Отрывок для чтения
......
Я смотрел фильм и удивлялся своей памяти. Но не её способности запомнить, а её способности выделить что-то и сохранить как дорогое. Фильм ничем не особенный, скромная, трогательная картина о взаимоотношениях человека и животного, таких много. Правда, у нас тогда таких не было. Нам показывали раз в неделю по серии про собаку Лесси, австралийский фильм про кенгуру Скиппи, и мы помним дельфина Флиппера. Эти серии показывали каждую неделю после программы «В мире животных». Мы ждали эти короткие и довольно бессмысленные серии, где мохнатая собака колли, дельфин или кенгуру каждый раз кого-то спасали или кому-то помогали, в целом живя весело и беззаботно.
В фильме же «Круг чистой воды» есть что-то другое. То, чего тогда не доводилось видеть из чёрно-белого телевизора. Моя мама тоже помнит этот фильм. Все, кто его видел, – помнят. Вроде бы что в нём особенного? Разве что другой взгляд на жизнь и на мир. Не больше, но и никак не меньше.
......
Обязательные задания
• A. После какой телепрограммы, согласно отрывку, каждую неделю показывали серии про Лесси, Скиппи и Флиппера?
• B. Перепишите из отрывка текст от слов «В фильме же» до слов «никак не меньше.» включительно.

Записи из набора данных
......
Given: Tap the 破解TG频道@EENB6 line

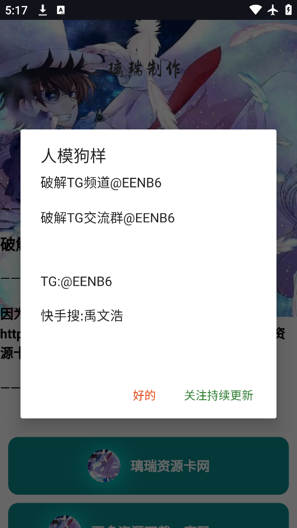Looking at the screenshot, I should click(101, 183).
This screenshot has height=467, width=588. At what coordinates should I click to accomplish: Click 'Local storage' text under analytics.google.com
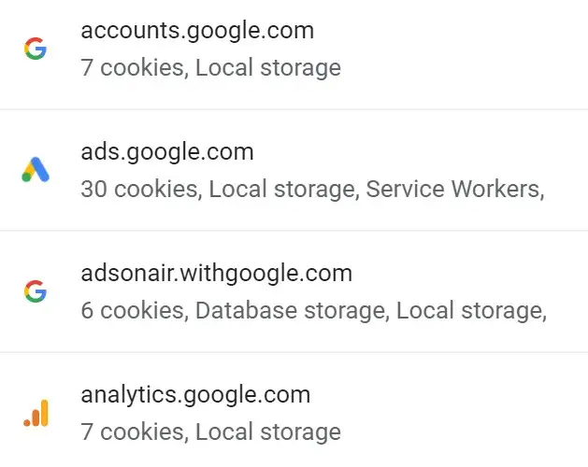coord(268,432)
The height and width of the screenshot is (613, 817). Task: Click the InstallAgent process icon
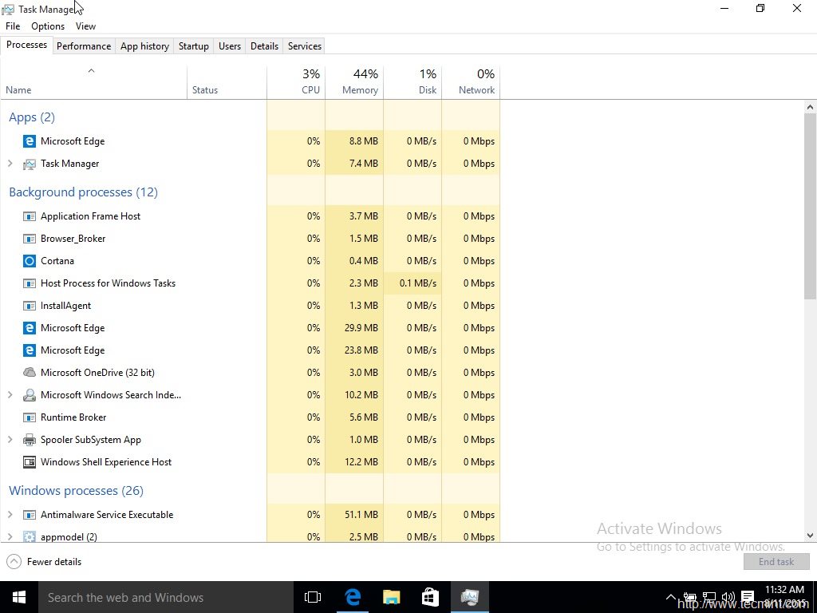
......
Выполненное упражнение
• A. После программы «В мире животных».

• B.
В фильме же «Круг чистой воды» есть что-то другое. То, чего тогда не доводилось видеть из чёрно-белого телевизора. Моя мама тоже помнит этот фильм. Все, кто его видел, – помнят. Вроде бы что в нём особенного? Разве что другой взгляд на жизнь и на мир. Не больше, но и никак не меньше.